Se o texto travar ou cair, o recado também está dado. A relação entre Legislativo e categorias estratégicas entra em novo patamar de tensão, e o debate sobre a regulação do transporte rodoviário tende a voltar à estaca zero, em um cenário de estradas cheias, portos congestionados e pressão redobrada sobre o governo em pleno calendário econômico apertado.

O que foi decidido sobre a paralisação dos caminhoneiros em Santos?

Caminhoneiros de Santos aderem à paralisação nacional e decidem parar as atividades a partir de 0h de 13 de julho, com foco nas operações do porto da cidade.

Quando começa a paralisação dos caminhoneiros convocada para esta segunda?

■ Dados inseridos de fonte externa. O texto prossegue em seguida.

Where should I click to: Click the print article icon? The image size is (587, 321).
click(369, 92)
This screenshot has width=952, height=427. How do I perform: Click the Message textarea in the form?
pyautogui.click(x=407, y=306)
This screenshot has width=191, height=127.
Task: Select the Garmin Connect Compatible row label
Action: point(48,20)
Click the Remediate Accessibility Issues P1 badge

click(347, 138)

A paralisação começa à 0h desta segunda-feira, 13 de julho de 2026, com orientação para que caminhoneiros não iniciem viagens e cruzem os braços nos portos.

Qual é a reivindicação principal dos caminhoneiros na greve pela MP do Frete?

A principal reivindicação é que o Senado vote e aprove, até 16 de julho, a MP 1.343/2026, que muda o piso mínimo do frete e concede benefícios à categoria.

Quem é o líder que anunciou a paralisação dos caminhoneiros nesta segunda?

O anúncio é feito por Wallace Landim, o Chorão, presidente da Abrava (Associação Brasileira de Condutores de Veículos Automotores).

Quais portos serão afetados pela paralisação nacional dos caminhoneiros?

O movimento mira portos de todo o Brasil, com destaque para Santos e outros terminais estratégicos de exportação e importação, onde a categoria atua no escoamento de cargas.

A paralisação dos caminhoneiros já começou nesta segunda-feira?

Sim. Segundo o chamado de Chorão, a paralisação tem início à 0h desta segunda (13), com bloqueio das atividades portuárias e suspensão de novas viagens.